Sato and Shields to receive endowed professorships

Yutaka Sato, MD, PhD, professor in the Department of Radiology and director of the department’s Division of Pediatric Radiology, and Richard Shields, PT, PhD, professor, chair, and departmental executive officer of the Department of Physical Therapy and Rehabilitation Science, received endowed professorships on Friday, Nov. 22.

Yutaka SatoYutaka Sato, MD, PhD, FACR, to the E. A. Franken Jr. Professorship in Pediatric Radiology

Sato is a professor in the Department of Radiology and director of the department’s Division of Pediatric Radiology. He also is a member of the Division of Neuroradiology. Sato joined the department in 1986 and became director of the pediatric radiology division in 1993. In addition to his clinical expertise, Sato has authored numerous book chapters and more than 150 research publications.

He has served on many national and international committees, including the Radiology Society of North America, the Asian and Oceanic Society for Pediatric Radiology, and the Japanese Radiology Society. He is a well-respected lecturer, with more than 70 national and international visiting professorships.

Sato also has received several teaching awards, including the Jack O. Haller Award for Excellence in Teaching from the Society for Pediatric Radiology in 2018.

Richard ShieldsRichard Shields, PT, PhD, FAPTA, to the Gary L. Soderberg Professorship in Physical Therapy and Rehabilitation Science

Shields is professor, chair, and departmental executive officer of the Department of Physical Therapy and Rehabilitation Science. Shields managed the acute spinal cord injury program at UI Hospitals & Clinics for a several years. During this time, he developed several lines of research that focused on the impact of exercise on various tissues and systems, including muscle, bone, metabolism, and cognitive health.

He holds medical device patents from inventions he designed to log and deliver therapeutic stress to tissues of people with paralysis. Shields’ clinical research strives to improve the health of people experiencing reduced activity from paralysis, obesity, injury, or age. He has received continuous funding the National Institutes of Health for the past 20 years, and he has published more than 120 scientific papers and delivered over 200 invited scientific presentations.

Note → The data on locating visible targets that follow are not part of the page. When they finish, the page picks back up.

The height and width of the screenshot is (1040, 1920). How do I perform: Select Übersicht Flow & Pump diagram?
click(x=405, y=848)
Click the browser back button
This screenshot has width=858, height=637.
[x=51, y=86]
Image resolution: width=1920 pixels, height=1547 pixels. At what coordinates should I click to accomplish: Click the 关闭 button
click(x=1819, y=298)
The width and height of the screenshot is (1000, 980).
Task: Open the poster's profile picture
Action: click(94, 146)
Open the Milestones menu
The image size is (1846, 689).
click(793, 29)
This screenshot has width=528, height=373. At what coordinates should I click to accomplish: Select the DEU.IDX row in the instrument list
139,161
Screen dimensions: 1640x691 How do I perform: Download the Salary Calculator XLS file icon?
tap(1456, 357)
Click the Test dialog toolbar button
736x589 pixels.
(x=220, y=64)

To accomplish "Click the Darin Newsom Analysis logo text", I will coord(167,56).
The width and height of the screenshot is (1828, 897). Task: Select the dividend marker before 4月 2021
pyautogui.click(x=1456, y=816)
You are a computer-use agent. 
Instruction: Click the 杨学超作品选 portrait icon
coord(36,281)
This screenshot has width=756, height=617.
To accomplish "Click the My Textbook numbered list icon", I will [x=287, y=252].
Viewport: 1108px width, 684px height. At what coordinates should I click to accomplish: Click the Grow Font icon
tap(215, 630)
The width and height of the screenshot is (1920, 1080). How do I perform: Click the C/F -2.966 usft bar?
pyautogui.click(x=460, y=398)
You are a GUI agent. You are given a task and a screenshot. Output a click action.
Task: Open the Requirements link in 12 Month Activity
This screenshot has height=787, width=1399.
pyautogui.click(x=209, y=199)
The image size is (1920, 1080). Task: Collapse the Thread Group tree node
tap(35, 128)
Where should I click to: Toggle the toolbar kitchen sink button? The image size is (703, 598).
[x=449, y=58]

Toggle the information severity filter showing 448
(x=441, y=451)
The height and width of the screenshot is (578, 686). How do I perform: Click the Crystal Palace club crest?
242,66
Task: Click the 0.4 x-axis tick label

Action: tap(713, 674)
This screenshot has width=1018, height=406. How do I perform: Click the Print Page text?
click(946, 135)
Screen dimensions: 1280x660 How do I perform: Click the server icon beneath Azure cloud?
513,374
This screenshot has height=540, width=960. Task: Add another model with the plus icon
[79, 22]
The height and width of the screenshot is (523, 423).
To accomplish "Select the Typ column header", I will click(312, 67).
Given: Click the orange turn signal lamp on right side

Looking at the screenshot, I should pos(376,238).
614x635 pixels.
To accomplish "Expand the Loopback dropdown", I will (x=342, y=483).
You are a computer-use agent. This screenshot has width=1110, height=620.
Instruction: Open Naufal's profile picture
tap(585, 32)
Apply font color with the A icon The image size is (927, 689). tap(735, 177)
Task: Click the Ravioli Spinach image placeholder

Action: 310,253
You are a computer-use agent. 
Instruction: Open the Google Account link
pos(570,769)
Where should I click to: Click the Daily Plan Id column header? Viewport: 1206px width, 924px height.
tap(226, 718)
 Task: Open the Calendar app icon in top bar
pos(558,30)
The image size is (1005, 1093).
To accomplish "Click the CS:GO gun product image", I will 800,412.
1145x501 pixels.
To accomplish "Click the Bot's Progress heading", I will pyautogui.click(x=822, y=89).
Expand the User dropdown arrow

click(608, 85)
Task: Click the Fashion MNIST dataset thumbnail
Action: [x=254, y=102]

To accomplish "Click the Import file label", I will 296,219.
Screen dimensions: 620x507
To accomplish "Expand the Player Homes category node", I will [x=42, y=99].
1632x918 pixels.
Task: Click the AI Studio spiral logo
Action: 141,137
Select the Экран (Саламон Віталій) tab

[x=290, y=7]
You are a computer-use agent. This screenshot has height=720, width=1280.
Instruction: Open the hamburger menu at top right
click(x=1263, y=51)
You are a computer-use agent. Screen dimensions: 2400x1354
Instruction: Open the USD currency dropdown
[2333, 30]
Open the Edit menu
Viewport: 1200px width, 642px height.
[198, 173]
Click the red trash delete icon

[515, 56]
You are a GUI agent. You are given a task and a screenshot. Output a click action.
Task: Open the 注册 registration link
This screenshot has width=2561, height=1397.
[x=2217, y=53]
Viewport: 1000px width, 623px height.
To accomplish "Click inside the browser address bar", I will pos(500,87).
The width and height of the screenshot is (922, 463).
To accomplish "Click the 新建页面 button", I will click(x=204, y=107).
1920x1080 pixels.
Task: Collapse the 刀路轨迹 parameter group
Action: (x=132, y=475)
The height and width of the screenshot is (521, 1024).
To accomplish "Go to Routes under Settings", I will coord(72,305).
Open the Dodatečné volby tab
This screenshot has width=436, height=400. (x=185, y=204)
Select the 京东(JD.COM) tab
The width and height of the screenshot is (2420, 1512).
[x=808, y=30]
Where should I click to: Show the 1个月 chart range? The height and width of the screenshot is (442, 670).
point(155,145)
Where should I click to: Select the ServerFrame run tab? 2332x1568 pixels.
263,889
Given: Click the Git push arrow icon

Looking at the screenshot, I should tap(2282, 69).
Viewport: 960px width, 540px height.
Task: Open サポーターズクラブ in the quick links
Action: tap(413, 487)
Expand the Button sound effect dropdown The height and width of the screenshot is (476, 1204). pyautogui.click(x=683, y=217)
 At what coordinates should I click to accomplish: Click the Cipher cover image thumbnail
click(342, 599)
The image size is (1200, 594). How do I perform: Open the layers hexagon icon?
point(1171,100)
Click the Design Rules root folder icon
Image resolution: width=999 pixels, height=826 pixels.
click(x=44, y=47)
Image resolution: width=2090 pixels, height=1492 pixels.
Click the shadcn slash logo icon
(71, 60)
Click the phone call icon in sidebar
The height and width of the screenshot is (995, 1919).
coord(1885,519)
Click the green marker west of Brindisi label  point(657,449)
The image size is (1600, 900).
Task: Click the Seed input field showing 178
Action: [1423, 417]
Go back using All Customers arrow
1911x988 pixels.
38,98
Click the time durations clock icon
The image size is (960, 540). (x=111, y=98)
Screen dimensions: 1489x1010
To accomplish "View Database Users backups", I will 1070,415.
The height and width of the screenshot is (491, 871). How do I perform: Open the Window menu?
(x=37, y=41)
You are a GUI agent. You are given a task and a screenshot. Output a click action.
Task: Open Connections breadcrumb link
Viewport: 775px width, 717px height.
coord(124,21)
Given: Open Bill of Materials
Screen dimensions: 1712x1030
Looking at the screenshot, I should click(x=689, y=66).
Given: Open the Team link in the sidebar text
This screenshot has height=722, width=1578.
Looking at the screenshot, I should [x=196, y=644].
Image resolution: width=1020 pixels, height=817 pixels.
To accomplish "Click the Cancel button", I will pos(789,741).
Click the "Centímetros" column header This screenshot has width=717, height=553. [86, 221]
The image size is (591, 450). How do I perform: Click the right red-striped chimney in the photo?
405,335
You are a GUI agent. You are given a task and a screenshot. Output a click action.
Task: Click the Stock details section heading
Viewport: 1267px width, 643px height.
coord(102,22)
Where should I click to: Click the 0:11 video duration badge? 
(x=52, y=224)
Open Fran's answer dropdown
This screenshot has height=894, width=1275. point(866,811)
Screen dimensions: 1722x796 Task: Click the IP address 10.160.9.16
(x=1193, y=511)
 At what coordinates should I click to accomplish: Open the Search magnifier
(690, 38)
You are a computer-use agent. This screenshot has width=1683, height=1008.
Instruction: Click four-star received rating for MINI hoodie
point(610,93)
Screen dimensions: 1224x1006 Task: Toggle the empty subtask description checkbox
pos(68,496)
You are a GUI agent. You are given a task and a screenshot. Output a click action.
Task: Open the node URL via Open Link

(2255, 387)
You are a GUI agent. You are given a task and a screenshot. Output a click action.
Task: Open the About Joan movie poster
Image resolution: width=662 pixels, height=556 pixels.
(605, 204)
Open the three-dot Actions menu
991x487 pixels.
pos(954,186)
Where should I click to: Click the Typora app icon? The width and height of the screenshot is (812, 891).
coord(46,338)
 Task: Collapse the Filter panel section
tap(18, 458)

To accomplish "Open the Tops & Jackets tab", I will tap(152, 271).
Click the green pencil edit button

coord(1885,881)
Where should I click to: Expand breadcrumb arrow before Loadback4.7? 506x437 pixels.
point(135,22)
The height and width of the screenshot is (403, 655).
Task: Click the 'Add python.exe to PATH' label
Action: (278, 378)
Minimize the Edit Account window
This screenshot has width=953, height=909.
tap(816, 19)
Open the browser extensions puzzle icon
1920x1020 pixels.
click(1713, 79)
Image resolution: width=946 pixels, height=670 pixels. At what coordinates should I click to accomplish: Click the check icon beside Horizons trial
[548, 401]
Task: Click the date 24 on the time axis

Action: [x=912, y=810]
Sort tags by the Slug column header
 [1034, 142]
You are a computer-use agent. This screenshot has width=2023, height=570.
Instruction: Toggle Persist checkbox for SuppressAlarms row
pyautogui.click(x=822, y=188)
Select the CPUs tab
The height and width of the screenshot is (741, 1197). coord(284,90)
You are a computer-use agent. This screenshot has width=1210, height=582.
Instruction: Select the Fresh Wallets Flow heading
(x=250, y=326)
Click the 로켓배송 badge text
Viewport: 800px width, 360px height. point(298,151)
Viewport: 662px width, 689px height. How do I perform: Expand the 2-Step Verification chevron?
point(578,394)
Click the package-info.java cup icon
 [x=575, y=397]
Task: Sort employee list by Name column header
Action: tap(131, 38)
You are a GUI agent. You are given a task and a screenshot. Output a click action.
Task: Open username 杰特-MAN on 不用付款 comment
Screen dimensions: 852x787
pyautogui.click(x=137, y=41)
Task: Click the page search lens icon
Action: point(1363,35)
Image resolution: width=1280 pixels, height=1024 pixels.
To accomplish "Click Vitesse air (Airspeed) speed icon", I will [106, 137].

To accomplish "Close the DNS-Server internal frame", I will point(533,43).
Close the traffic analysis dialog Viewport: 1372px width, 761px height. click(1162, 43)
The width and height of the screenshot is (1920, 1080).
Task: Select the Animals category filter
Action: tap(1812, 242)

His awards include the 48th Mary McMillan Lecture Award in 2017 from the American Physical Therapy Association.

About the professorships

The Edmund A. (Tony) Franken, Jr. Professorship in Pediatric Radiology was established by Franken and his wife, Penelope. Franken is a 1961 graduate of the University of Oklahoma College of Medicine. After completing an internship in Tulsa, Oklahoma, and subsequent service in the U.S. Public Health Service Division of Indian Health, he completed his radiology residency at Indiana University Medical Center. Franken then served as a faculty member at the Indiana University College of Medicine and was the director of radiology at James Whitcomb Riley Hospital for Children from 1967–1979. Franken served as a professor and the chair of the Department of Radiology at the University of Iowa College of Medicine from 1979–1994. He then continued his duties in radiology and the college for several years as the risk management and compliance officer. He also served two terms as interim chair of the radiology department. On a national level, he served as editor of Academic Radiology and president of the Society for Pediatric Radiology.

The Gary L. Soderberg Professorship in Physical Therapy and Rehabilitation Science was established by Soderberg and his wife, Loretta Knutson. Soderberg was recruited to the University of Iowa in 1972 to advance its newly established PhD degree program in physical therapy, which was one of the first in the country. He served as the department’s director from 1984–1992 and currently serves as an emeritus professor. During his time at Iowa, Soderberg oversaw the department’s transformation into a nationally recognized leader in physical therapy and rehabilitation research. Through his own scholarship and mentoring, he paved the way for the next generation of physical therapy scientists. As a distinguished leader in the physical therapy profession, Soderberg received many national awards. The American Physical Therapy Association (APTA) recognized his leadership in education and research with its most prestigious awards: Golden Pen Award (1984), Lucy Blair Service Award (1987), Worthingham Fellow Award (1987), Williams Research Award (1988), and the McMillan Lecture Award (1993). In 2012, Soderberg and Knutson received the Spirit of Philanthropy Award from the Foundation for Physical Therapy.